Creating Identity: The Popular Romance Heroine’s Journey to Selfhood and Self-Presentation

Friday, September 22, 2023 | 6pm to 7:30pm

25 West 43rd Street, 10th Floor, Room 1000
between 5th & 6th Avenues, Manhattan

In Creating Identity, Prof. Jayashree Kamblé examines the romance genre, with its sensile flexibility in retaining what audiences find desirable and discarding what is not, by asking an important question: “Who is the romance heroine, and what does she want?” To find the answer, Kamblé explores how heroines in ten novels reject societal labels and instead remake themselves on their own terms with their own agency. Using a truly intersectional approach, Kamblé combines gender and sexuality, Marxism, critical race theory, and literary criticism to survey various aspects of heroines’ identities, such as sexuality, gender, work, citizenship, and race.

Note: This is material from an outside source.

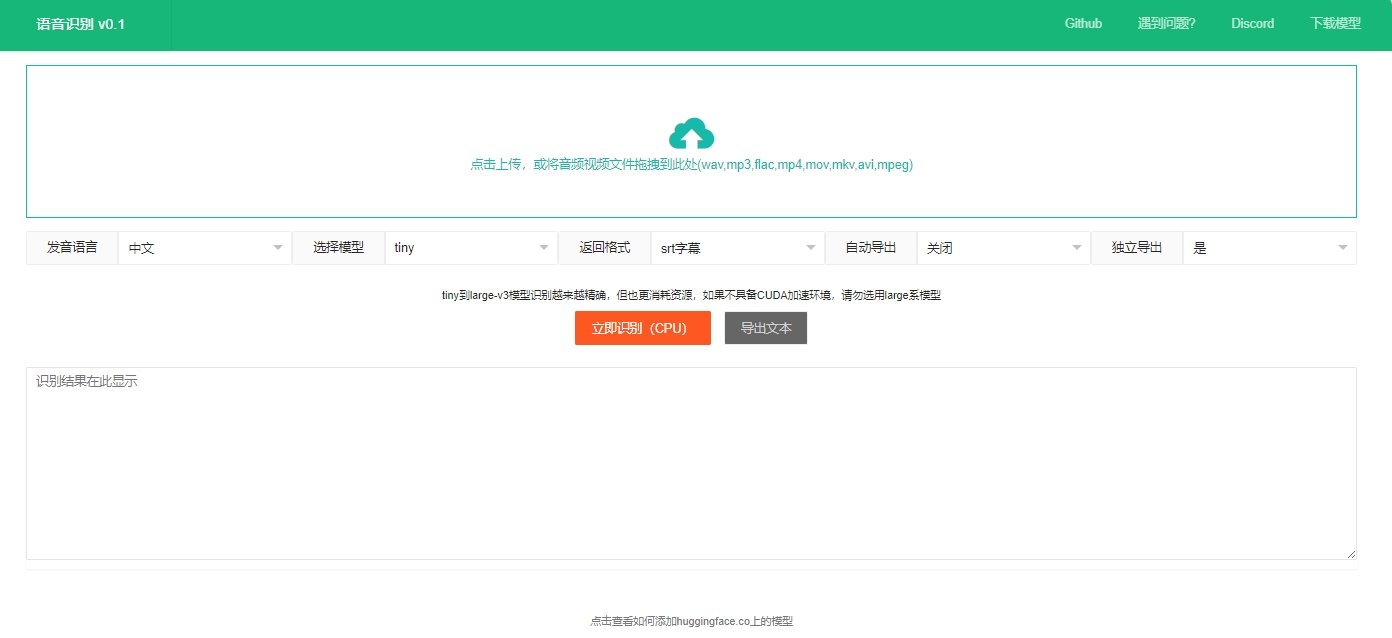
Task: Click the dropdown arrow beside 中文
Action: coord(277,247)
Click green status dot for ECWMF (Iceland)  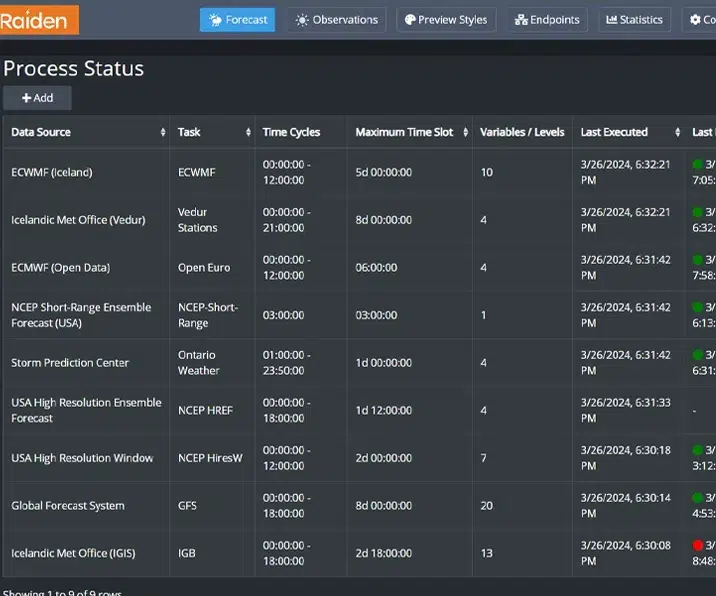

Ideal for readers interested in gender studies and literary criticism, Creating Identity highlights a genre in which heroines do not accept that independence and strong, loving relationships are mutually exclusive but instead demand both, echoing the call from the very readers who have made this genre so popular.

Purchase Book: https://iupress.org/9780253065704/creating-identity/

Author Bio

Presented By:

Jayashree Kamblé is Professor of English at LaGuardia Community College/CUNY. Prof. Kamblé is the author of Making Meaning in Popular Romance Fiction: An Epistemology (2014) and co-editor of the Routledge Research Companion to Popular Romance Fiction (2021). She serves as the President of the International Association for the Study of Popular Romance. After completing her second book, Creating Identity: The Popular Romance Heroine's Journey to Selfhood and Self-Presentation (Indiana University Press, 2023), she is now working on a history of BIPOC romance, with the research supported by an American Council of Learned Societies/Mellon fellowship and CUNY Black, Race, and Ethnic Studies grant.